Between the consumption of hair, doggies donning suits, and the overall whimsicality of the piece, we certainly had a couple questions for these ladies. 


Watch the collaboration below, and read on to find out what Abney and Chang had to say about their artistic synergy, the point where fashion and performance intersect, and how we resemble our pets. 


Fashion is a realm historically linked to notions of beauty, composure, grace etc. The second scene of your piece (the consumption of the hair) is profoundly unsettling. What was the intention, if any, of that inclusion, especially so early on?


SC—I don’t think of fashion in that way. I see it as the subconscious, a subversion of order, and a means to cover/uncover identity. All of my collaborations with Sarah have involved hair. We had recently finished a piece for MoMA PS1 on the hair trade, and there was more left to be said, mainly regarding the paradox of hair as parasite: it is estranged (grows outwards) yet is dependent on the skin for its life (new life, if speaking of wigs and extensions). The cycle of relinquishing/distributing/consuming hair as crop in this scene is to demonstrate the contradictions involved in the consumption of labor.


What are some of the aesthetic qualities unique to Thom Browne that you tried to encapsulate within the content of your video?


SA—The video, like art works in general, is not to be taken literally, but is open to interpretation. It does not not have one specific meaning, but seeks to stimulate a creative response in the viewer. Thom Browne is an artist and designer who often takes the familiar, such as a style or garment, and re-interprets it. His creations, like my videos, can be wildly whimsical to generate a fresh response. 



Explain what you consider to be the relationship between fashion and performance. How was this relationship demonstrated in your piece?


SA—Both fashion and performance are stylized formats, that is, the artist has basic material/aesthetics that must be employed. For fashion, it is fabric and for performance/video it is the stage/film/video. They both utilize color, movement, composition, scale, and other principles of design to communicate. For example, in my video, hair is consumed which can be seen as an analogy for how we devour fashion and creative energy.

Stored dataset items:

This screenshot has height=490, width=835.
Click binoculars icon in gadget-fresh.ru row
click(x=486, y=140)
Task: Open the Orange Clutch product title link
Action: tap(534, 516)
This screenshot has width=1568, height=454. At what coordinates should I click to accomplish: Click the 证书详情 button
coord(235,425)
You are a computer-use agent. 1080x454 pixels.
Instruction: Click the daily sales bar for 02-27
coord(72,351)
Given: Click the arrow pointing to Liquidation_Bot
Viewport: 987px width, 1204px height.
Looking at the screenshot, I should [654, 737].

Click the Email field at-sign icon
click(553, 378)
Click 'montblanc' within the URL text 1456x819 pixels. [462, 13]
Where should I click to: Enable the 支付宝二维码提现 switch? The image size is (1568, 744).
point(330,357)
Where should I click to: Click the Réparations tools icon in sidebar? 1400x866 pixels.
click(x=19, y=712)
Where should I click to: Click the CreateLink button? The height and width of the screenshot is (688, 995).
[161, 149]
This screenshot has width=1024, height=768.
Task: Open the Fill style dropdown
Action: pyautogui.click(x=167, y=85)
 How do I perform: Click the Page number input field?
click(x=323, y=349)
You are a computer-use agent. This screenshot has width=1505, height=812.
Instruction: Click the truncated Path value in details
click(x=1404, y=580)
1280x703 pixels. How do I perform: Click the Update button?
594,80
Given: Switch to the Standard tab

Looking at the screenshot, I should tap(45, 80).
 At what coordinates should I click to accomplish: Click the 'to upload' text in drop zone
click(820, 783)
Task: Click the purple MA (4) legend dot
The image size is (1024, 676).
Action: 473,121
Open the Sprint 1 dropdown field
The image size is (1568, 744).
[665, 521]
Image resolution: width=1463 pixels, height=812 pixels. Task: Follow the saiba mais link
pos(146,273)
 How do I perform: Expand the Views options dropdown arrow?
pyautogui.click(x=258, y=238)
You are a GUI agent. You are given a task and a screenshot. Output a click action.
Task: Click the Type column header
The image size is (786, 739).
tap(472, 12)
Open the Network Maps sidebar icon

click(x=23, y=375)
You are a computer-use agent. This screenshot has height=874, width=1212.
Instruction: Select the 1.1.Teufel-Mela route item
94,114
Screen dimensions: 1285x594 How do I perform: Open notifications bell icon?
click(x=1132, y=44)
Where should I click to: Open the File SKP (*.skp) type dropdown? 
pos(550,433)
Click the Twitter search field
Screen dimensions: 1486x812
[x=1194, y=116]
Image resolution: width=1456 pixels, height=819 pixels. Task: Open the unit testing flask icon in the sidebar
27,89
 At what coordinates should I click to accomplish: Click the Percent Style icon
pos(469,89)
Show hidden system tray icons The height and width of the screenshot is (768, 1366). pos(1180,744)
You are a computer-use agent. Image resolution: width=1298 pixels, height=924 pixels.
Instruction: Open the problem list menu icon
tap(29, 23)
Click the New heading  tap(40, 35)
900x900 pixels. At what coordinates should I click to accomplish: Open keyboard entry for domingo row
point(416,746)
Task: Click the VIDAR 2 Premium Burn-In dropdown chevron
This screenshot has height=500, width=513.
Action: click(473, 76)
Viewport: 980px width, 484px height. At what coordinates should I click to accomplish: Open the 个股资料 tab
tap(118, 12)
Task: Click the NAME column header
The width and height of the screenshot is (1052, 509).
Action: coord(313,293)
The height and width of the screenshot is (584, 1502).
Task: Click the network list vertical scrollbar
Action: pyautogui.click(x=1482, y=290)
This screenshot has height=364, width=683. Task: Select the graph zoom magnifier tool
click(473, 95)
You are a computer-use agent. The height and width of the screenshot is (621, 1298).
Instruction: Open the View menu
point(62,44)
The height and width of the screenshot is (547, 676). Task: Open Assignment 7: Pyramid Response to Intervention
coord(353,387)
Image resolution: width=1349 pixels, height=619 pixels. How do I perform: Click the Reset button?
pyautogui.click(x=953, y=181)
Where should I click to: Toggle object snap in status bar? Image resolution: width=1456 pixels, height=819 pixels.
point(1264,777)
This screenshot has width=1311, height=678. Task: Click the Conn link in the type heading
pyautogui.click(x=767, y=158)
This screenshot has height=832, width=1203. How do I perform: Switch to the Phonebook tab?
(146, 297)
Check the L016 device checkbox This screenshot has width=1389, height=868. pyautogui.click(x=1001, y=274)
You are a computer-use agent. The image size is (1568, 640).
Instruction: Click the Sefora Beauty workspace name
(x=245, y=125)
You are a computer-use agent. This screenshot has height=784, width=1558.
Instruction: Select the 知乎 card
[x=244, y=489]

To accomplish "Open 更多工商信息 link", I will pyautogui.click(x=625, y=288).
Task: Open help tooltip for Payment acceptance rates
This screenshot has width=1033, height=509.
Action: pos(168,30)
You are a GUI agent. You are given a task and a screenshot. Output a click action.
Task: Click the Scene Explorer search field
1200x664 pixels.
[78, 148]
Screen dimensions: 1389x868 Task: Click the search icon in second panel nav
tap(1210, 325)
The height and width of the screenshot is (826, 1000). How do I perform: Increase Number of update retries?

◆ **Tasks to complete**
**1.** Condense the paragraph of the interview that begins "SA—Both fashion and performance" into two or three shorter sentences, keeping its main facts.
**2.** Reproduce verbatim the passage of the interview between "SC—I don’t think" and "of your video?", inclusive.
The items are material apart from the interview.

◆ **Task answers**
**1.** Fashion and performance are both stylized formats in which the artist must work with basic materials: fabric for fashion, and the stage, film or video for performance. Both communicate through color, movement, composition, scale and other principles of design. In the video, hair is consumed, which can be seen as an analogy for how we devour fashion and creative energy.

**2.**
SC—I don’t think of fashion in that way. I see it as the subconscious, a subversion of order, and a means to cover/uncover identity. All of my collaborations with Sarah have involved hair. We had recently finished a piece for MoMA PS1 on the hair trade, and there was more left to be said, mainly regarding the paradox of hair as parasite: it is estranged (grows outwards) yet is dependent on the skin for its life (new life, if speaking of wigs and extensions). The cycle of relinquishing/distributing/consuming hair as crop in this scene is to demonstrate the contradictions involved in the consumption of labor.


What are some of the aesthetic qualities unique to Thom Browne that you tried to encapsulate within the content of your video?